-- SUPPLIED DATA follows --

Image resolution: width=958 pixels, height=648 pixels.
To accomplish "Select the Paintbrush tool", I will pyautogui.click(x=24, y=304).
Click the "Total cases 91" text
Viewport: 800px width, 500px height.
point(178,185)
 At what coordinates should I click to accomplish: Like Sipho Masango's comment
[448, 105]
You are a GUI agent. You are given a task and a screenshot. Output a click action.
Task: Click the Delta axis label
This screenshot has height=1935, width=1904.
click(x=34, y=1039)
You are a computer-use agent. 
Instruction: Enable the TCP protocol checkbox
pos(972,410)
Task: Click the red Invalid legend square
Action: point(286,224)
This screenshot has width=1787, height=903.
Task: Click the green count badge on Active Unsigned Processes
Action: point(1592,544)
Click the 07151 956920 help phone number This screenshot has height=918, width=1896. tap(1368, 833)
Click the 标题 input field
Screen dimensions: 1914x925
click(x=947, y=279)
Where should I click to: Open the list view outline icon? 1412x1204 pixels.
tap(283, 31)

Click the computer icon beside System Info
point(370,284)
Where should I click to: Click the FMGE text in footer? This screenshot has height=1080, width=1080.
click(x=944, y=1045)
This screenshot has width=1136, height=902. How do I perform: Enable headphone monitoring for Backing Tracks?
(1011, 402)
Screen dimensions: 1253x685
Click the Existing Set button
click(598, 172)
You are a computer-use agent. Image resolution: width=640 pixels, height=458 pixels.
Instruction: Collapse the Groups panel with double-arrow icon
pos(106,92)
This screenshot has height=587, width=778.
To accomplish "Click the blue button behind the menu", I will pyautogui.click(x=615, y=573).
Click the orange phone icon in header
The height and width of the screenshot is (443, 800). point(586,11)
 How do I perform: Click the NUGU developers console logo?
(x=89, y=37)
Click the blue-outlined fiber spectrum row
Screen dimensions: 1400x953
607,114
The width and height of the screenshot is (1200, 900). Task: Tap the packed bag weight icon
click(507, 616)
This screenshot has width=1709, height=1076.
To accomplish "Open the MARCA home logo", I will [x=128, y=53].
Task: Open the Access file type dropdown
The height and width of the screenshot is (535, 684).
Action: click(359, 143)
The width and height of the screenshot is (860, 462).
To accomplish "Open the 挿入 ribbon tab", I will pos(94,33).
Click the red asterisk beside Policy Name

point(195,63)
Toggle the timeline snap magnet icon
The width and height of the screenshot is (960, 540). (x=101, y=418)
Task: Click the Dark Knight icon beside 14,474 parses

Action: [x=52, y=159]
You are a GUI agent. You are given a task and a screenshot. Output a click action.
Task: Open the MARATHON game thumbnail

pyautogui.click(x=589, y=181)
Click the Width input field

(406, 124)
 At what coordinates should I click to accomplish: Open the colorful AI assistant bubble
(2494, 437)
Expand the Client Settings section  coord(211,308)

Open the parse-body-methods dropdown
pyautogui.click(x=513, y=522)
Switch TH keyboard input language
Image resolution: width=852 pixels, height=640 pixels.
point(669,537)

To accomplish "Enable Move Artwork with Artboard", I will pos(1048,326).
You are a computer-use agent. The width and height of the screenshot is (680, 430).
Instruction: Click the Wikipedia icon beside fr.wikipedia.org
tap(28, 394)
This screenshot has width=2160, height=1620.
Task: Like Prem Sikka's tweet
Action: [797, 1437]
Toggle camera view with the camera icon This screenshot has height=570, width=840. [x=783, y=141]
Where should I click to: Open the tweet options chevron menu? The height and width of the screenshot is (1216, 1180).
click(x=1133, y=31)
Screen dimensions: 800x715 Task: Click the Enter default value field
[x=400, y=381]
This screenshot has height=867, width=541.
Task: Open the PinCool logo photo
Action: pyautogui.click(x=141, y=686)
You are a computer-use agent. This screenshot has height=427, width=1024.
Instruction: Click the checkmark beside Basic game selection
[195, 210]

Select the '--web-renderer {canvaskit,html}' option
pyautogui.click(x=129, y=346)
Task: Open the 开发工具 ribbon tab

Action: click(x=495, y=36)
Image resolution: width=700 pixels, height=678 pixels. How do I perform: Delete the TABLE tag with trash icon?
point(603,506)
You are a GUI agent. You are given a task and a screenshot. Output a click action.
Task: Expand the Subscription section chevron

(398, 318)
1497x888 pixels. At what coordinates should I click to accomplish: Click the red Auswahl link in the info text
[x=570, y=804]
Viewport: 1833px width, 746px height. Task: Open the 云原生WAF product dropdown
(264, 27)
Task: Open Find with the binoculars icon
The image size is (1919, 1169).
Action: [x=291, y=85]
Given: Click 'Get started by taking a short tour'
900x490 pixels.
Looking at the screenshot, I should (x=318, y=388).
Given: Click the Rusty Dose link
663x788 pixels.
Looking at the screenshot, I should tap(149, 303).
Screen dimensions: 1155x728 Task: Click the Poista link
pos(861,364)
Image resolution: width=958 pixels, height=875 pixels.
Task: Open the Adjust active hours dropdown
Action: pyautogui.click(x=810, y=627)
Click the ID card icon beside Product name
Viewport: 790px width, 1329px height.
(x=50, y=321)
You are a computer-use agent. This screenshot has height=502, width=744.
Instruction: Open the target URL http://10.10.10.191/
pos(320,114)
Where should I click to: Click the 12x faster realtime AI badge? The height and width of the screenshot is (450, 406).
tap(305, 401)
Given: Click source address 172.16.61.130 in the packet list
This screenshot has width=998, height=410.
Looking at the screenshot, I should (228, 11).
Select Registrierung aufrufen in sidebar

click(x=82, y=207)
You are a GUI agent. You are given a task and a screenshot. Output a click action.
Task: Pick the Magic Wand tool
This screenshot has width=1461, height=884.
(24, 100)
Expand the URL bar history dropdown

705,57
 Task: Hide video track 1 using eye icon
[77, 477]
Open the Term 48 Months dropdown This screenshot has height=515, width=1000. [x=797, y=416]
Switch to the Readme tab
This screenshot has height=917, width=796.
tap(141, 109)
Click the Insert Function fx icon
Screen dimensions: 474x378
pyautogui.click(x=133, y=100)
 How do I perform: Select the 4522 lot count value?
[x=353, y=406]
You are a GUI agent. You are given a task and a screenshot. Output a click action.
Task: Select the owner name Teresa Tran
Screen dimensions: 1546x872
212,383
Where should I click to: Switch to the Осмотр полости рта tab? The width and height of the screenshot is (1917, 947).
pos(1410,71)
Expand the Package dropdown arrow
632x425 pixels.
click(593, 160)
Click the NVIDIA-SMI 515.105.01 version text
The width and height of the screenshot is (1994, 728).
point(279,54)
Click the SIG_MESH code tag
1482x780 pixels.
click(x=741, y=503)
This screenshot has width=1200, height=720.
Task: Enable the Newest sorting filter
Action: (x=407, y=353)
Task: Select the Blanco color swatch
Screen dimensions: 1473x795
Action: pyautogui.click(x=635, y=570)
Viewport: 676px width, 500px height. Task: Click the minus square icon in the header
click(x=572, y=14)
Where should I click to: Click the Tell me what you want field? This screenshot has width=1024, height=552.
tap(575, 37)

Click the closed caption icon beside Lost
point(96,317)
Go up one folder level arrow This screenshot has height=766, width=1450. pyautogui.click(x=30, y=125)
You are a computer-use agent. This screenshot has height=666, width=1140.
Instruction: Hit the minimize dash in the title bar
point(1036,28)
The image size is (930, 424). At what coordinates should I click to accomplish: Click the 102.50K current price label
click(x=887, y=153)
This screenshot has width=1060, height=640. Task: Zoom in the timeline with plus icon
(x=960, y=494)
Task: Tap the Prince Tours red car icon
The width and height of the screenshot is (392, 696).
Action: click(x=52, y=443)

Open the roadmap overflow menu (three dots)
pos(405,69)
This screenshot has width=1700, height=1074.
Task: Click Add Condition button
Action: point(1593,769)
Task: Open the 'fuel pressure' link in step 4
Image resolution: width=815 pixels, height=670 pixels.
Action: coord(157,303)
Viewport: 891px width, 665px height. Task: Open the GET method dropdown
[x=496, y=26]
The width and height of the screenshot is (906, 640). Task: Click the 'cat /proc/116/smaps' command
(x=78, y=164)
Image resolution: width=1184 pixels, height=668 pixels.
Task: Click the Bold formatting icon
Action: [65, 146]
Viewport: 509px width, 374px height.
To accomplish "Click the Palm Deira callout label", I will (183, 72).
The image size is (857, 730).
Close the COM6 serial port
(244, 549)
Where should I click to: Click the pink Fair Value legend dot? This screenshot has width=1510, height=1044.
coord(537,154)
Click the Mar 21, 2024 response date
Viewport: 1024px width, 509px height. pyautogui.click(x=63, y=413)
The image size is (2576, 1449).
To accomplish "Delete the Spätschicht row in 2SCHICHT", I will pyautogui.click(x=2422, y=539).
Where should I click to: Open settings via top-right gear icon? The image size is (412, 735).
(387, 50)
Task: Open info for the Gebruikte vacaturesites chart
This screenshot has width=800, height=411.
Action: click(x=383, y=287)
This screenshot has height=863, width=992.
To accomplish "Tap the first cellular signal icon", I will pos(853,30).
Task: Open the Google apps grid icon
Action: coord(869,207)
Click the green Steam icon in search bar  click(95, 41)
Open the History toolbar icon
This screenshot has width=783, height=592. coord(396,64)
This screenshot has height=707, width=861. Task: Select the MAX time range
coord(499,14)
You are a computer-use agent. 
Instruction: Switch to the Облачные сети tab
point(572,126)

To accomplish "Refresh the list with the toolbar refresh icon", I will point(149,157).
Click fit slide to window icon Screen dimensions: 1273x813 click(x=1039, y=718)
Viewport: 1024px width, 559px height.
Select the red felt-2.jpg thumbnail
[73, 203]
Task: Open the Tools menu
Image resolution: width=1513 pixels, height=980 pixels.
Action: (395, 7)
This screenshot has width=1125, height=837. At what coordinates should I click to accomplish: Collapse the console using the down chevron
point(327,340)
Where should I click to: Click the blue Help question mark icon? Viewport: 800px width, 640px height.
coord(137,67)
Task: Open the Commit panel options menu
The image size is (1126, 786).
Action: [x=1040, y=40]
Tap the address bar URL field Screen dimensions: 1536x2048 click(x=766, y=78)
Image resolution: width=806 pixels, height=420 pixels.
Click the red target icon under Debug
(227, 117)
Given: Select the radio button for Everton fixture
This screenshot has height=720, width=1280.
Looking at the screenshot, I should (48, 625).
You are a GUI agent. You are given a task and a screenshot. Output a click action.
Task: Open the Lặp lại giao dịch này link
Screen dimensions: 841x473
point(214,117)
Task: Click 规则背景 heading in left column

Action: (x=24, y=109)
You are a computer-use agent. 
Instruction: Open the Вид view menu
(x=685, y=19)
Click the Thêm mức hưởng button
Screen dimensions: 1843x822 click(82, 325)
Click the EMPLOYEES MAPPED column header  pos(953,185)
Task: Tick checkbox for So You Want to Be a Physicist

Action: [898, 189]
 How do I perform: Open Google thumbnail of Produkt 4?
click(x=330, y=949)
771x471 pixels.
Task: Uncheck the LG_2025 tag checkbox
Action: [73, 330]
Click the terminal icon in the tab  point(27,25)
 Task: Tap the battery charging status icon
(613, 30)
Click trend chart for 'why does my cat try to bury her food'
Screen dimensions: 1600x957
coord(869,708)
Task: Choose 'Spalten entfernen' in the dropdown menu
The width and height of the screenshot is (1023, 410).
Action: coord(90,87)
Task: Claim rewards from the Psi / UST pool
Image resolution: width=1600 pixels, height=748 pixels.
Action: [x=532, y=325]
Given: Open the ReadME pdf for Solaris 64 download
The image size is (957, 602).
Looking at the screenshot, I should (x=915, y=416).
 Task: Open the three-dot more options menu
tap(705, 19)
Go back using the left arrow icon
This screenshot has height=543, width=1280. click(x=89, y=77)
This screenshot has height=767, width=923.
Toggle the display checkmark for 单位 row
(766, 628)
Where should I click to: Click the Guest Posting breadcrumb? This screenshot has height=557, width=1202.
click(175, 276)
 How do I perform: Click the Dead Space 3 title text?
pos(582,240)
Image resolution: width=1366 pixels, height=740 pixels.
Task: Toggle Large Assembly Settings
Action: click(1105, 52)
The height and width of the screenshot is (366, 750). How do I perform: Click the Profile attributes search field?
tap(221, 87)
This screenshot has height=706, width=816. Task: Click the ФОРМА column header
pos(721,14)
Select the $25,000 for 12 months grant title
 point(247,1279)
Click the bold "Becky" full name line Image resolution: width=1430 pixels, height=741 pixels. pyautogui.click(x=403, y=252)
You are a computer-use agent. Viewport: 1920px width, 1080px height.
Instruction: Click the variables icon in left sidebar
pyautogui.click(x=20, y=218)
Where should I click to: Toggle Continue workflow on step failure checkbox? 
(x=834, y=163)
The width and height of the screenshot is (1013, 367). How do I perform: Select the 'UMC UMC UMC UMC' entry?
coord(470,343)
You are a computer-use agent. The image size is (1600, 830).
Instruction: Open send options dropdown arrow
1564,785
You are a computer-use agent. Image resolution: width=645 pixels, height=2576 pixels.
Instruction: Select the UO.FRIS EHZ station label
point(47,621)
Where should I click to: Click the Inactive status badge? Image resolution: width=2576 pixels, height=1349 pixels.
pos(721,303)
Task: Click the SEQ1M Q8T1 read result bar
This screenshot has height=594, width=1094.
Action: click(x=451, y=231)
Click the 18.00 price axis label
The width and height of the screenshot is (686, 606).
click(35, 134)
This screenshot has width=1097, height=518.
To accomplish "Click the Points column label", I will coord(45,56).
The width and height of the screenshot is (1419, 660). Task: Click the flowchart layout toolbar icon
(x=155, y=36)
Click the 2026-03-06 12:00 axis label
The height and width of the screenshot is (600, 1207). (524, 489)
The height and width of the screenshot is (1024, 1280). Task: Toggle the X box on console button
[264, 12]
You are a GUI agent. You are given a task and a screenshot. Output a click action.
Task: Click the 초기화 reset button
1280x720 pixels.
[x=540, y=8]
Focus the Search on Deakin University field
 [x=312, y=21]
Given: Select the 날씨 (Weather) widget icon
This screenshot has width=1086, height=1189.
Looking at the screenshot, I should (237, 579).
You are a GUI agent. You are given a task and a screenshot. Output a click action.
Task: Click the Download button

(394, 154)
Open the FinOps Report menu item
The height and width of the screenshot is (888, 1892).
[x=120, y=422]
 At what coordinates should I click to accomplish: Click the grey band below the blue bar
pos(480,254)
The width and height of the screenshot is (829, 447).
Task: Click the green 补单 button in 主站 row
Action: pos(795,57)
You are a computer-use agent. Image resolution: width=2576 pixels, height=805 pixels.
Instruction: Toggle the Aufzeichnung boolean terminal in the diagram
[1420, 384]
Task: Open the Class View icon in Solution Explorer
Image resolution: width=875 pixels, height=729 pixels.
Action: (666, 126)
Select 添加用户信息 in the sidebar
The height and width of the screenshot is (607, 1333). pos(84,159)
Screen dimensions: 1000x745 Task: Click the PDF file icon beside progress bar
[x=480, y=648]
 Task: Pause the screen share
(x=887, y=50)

-- SUPPLIED DATA concluded --

Each line in the listing above that contains "address" should be copied.

Given: Click source address 172.16.61.130 in the packet list
Tap the address bar URL field Screen dimensions: 1536x2048 click(x=766, y=78)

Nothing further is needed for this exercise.